• [Exercise objective]: For this exercise, an exact copy is needed of only the lines from the one containing "This screenshot has height=837, width=1456." through the end of the data, with pictures left out.

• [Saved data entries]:
□ □ □ □ □

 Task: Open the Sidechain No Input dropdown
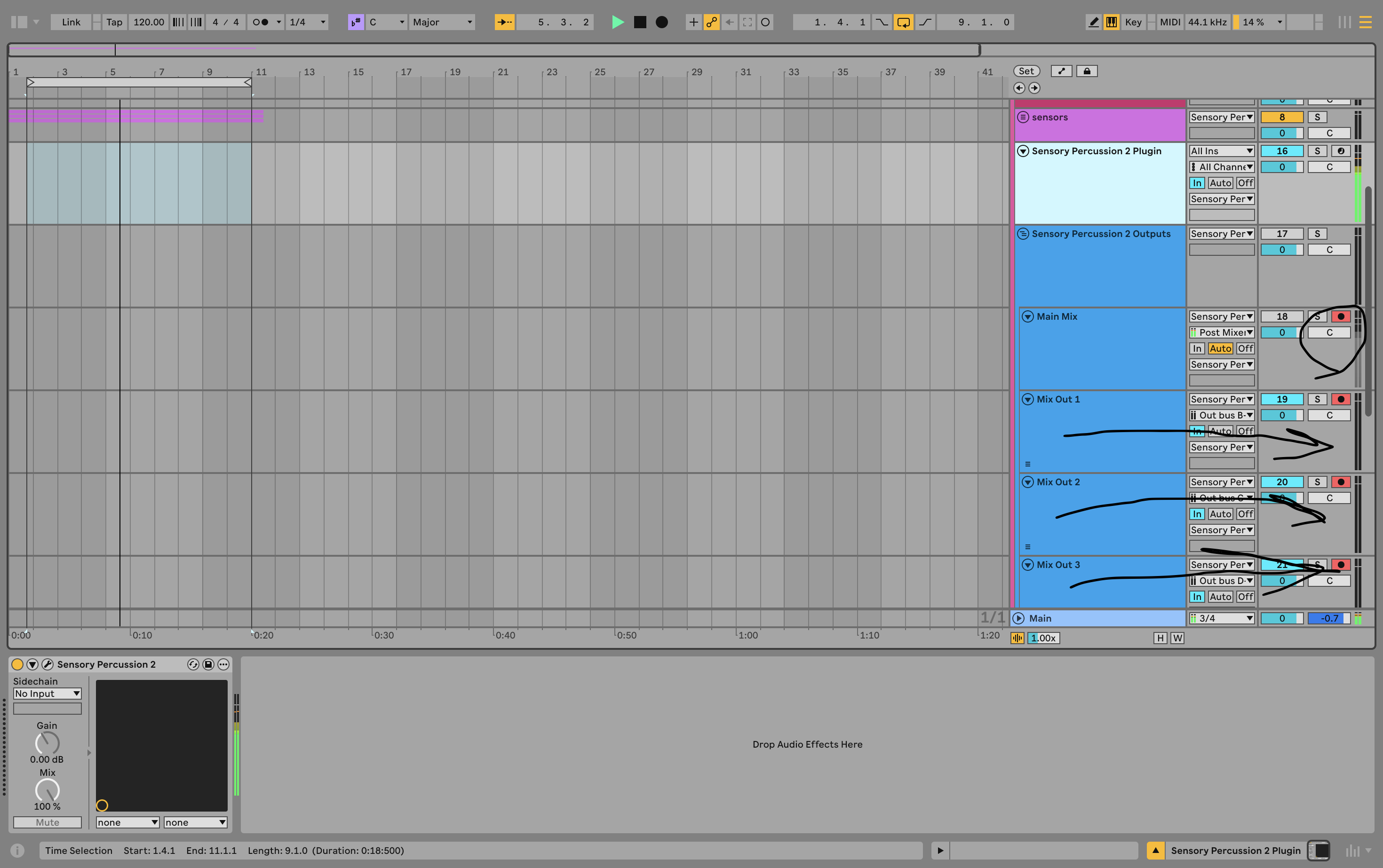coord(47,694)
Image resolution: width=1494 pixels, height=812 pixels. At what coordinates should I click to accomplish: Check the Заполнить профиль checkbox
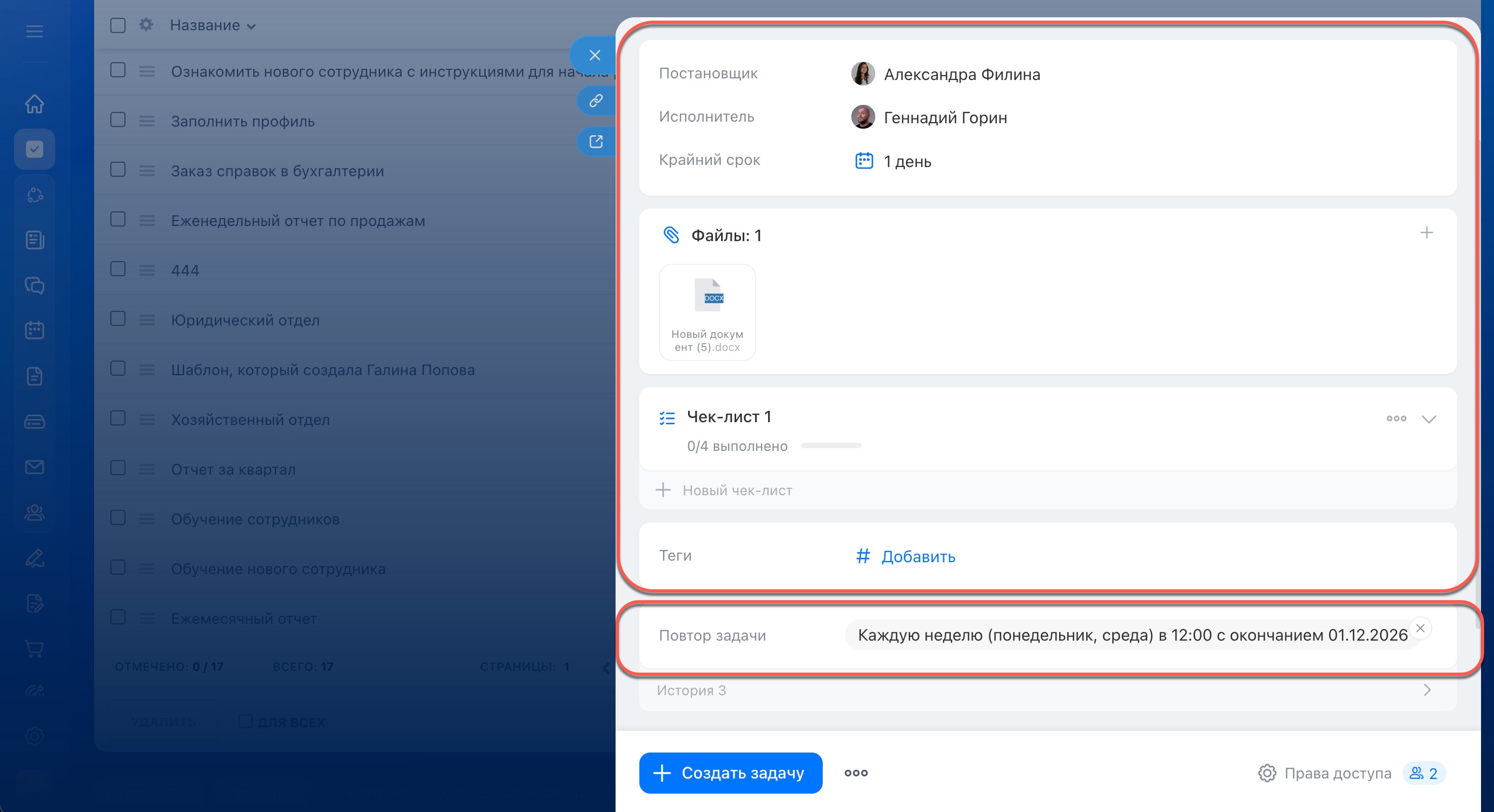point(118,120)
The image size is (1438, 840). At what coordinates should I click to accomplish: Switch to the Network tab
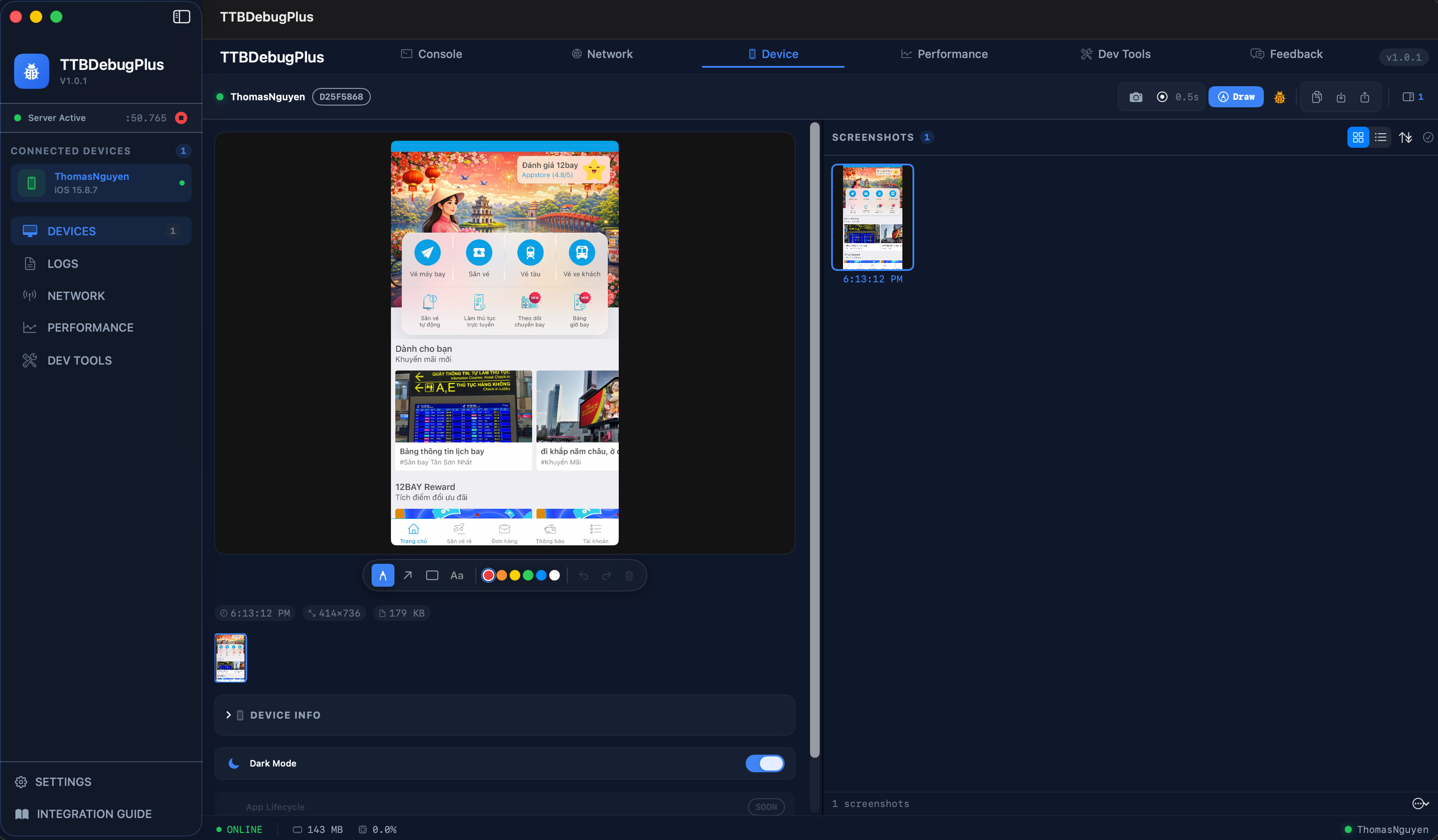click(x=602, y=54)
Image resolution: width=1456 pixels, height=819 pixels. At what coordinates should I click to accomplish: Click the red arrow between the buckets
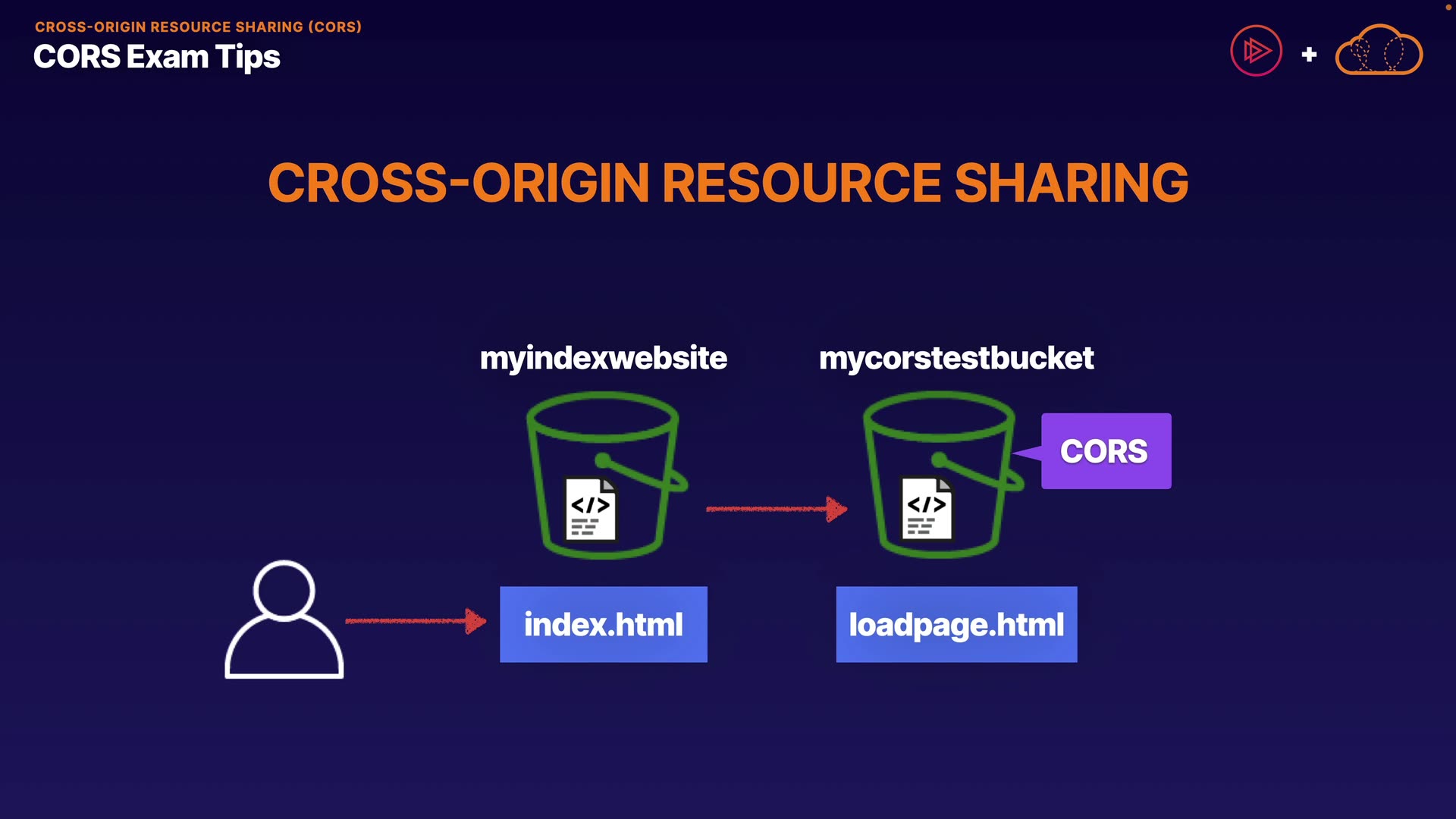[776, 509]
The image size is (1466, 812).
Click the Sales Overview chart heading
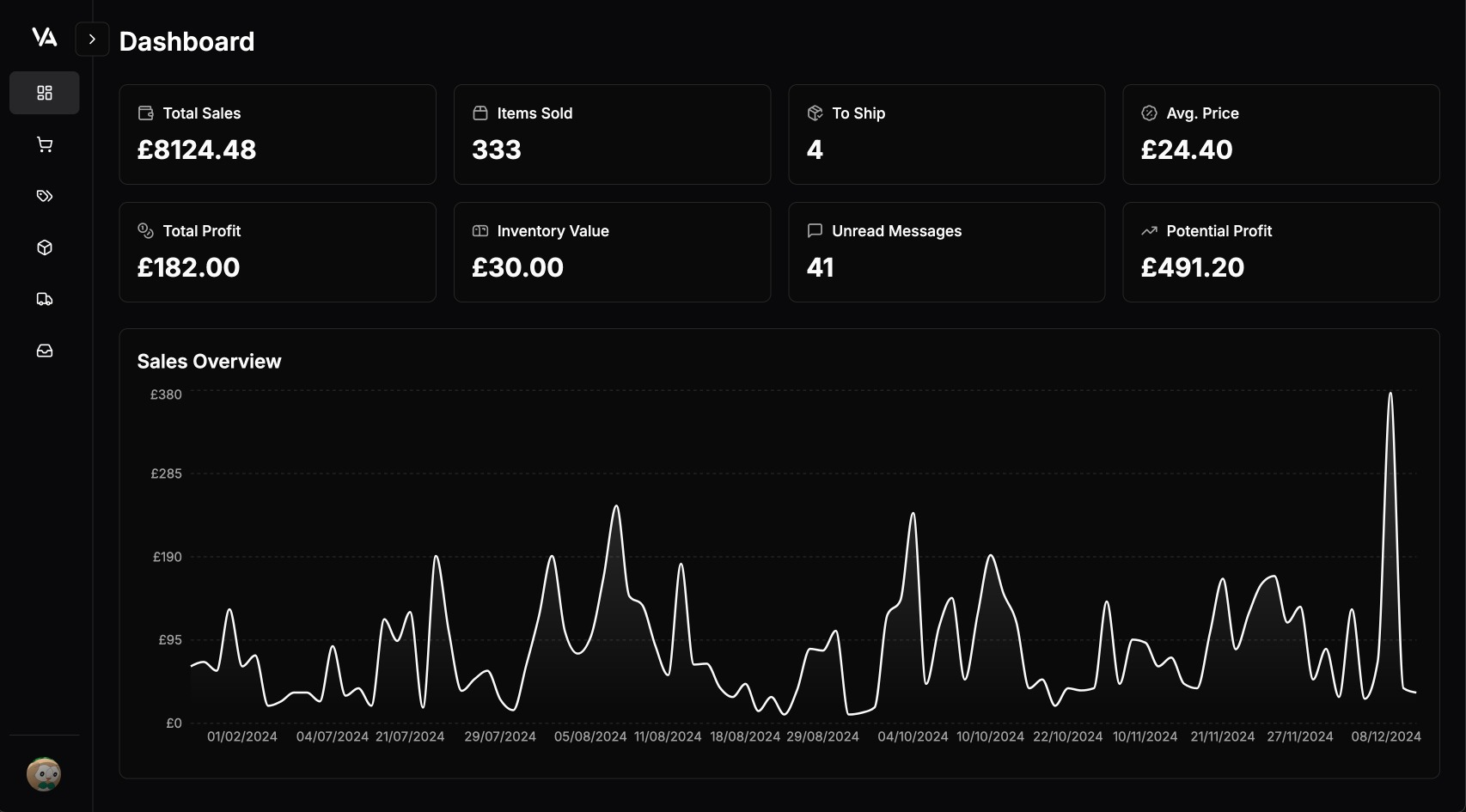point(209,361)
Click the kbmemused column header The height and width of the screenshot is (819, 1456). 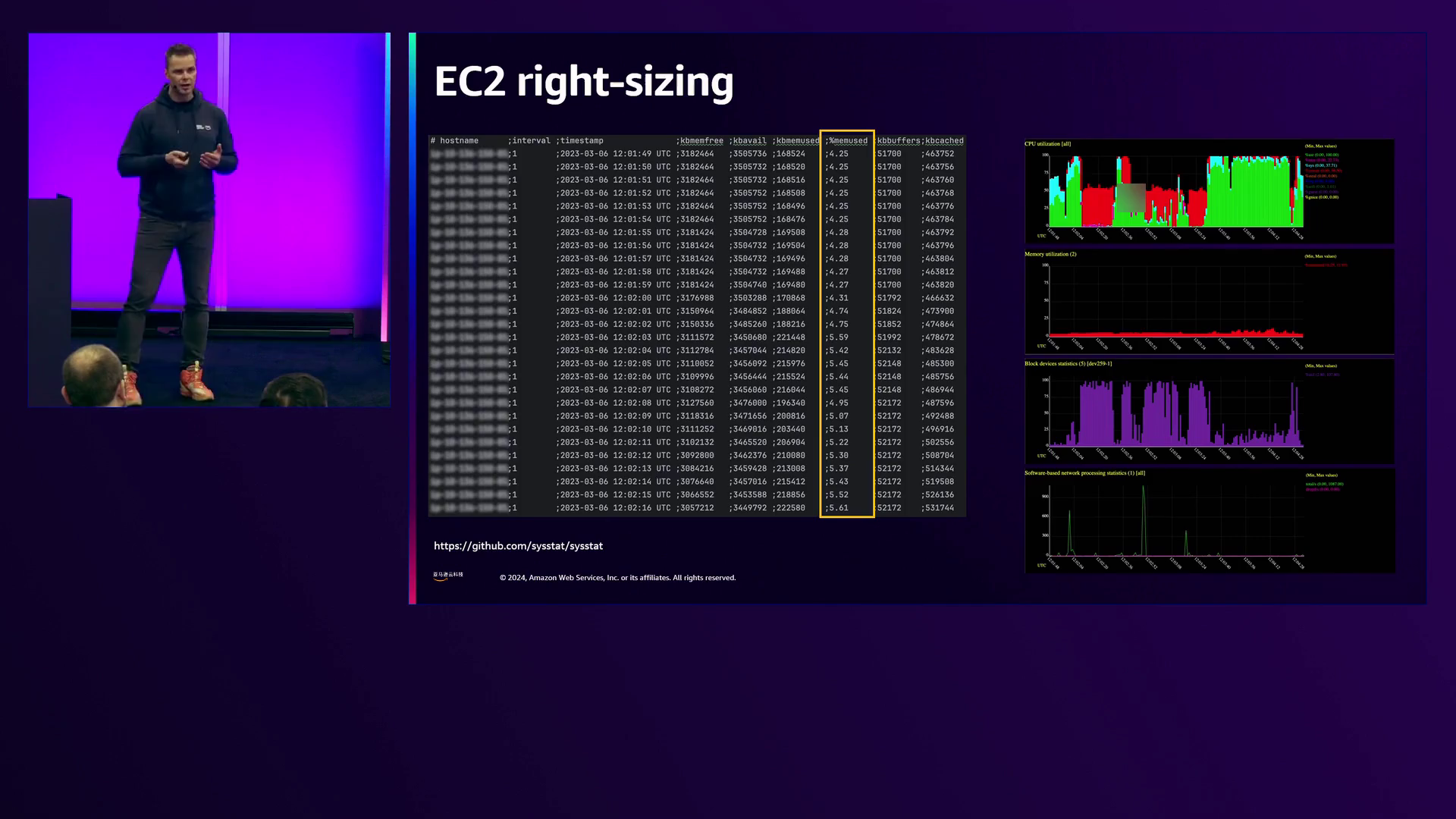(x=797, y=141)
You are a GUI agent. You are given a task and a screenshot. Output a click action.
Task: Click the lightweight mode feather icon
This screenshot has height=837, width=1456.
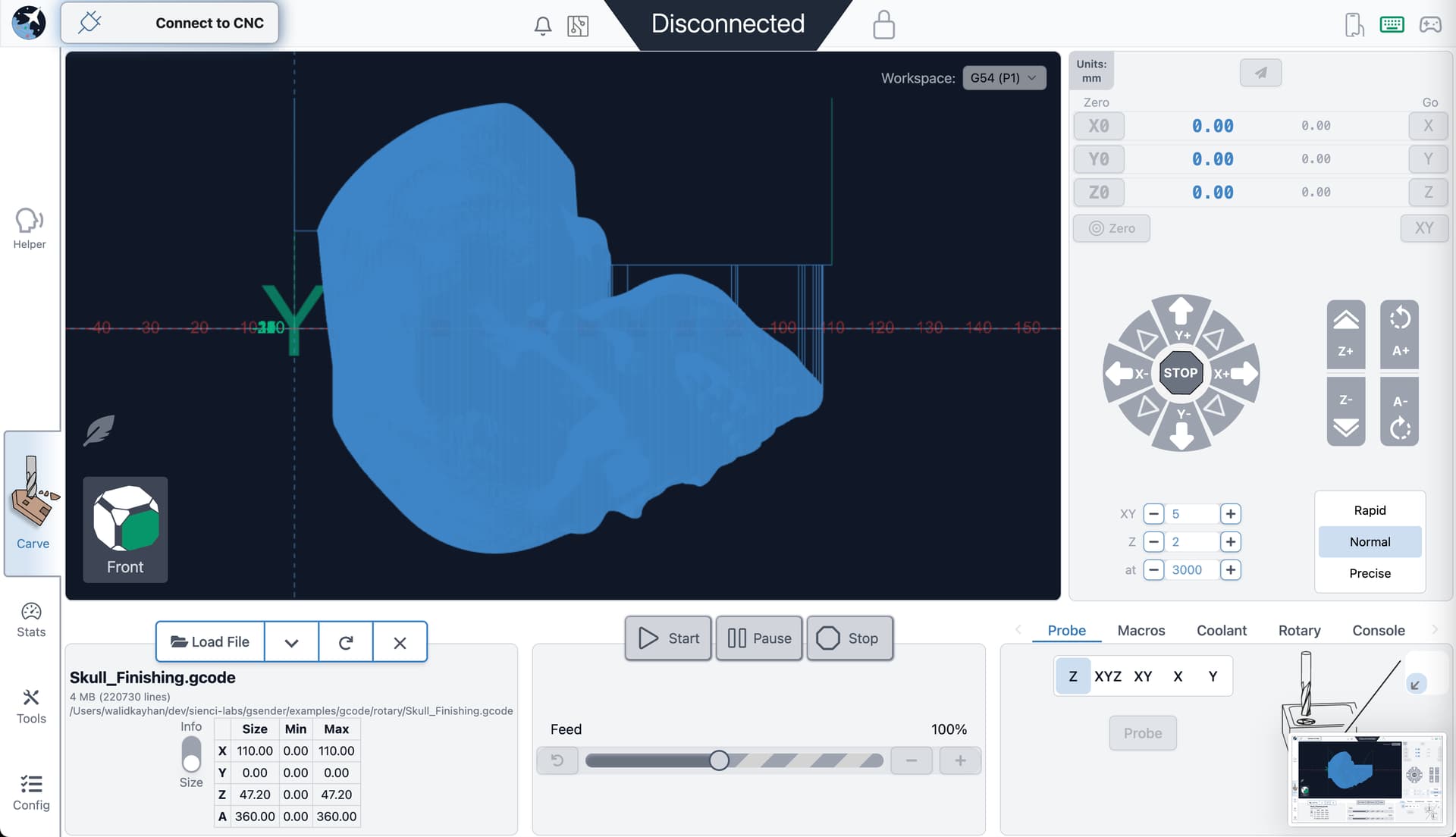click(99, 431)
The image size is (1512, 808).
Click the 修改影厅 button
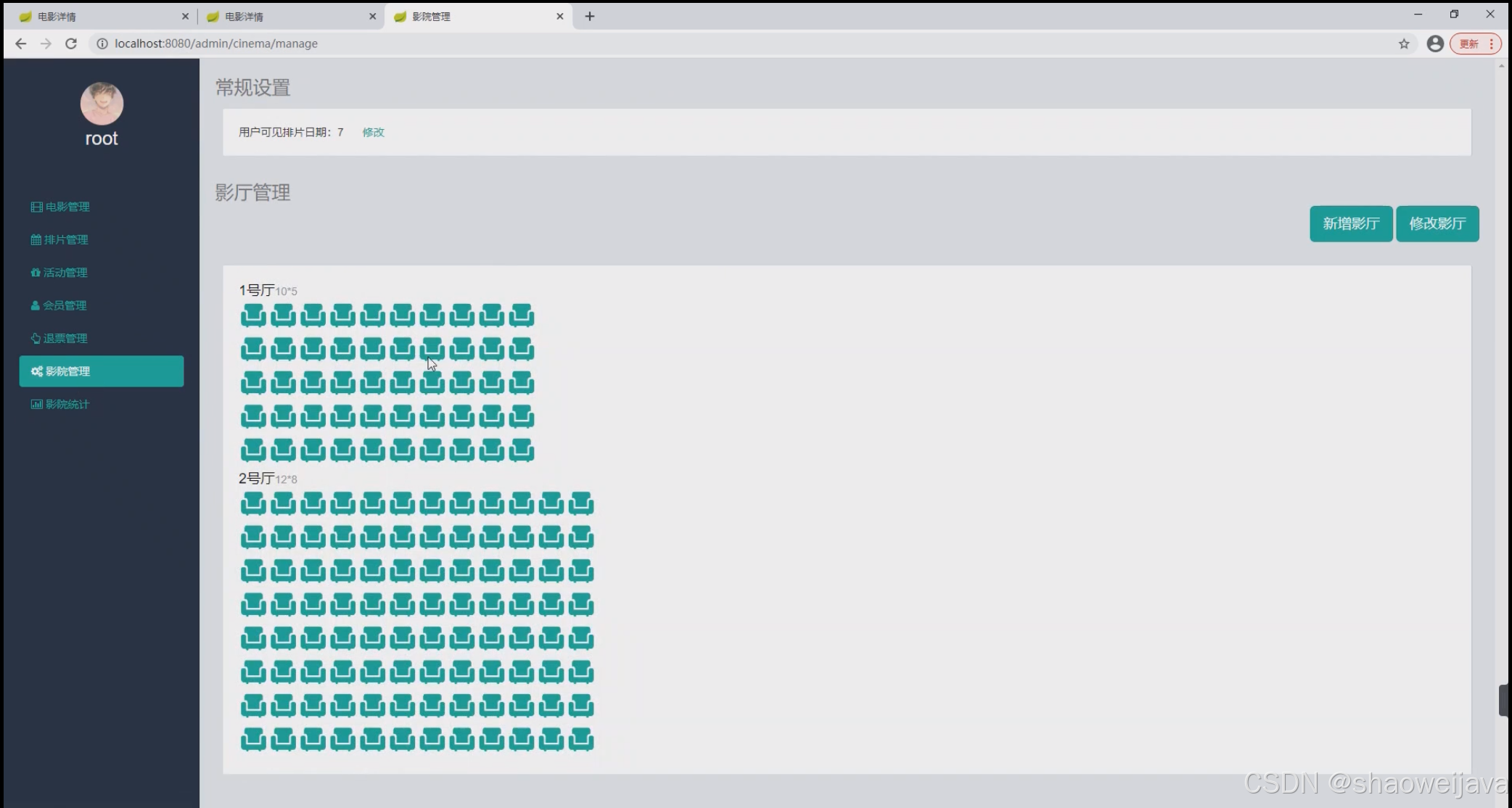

□ □ □ □ □

• [Solution below]:
This screenshot has height=837, width=1456.
click(99, 431)
The image size is (1512, 808).
Click the 修改影厅 button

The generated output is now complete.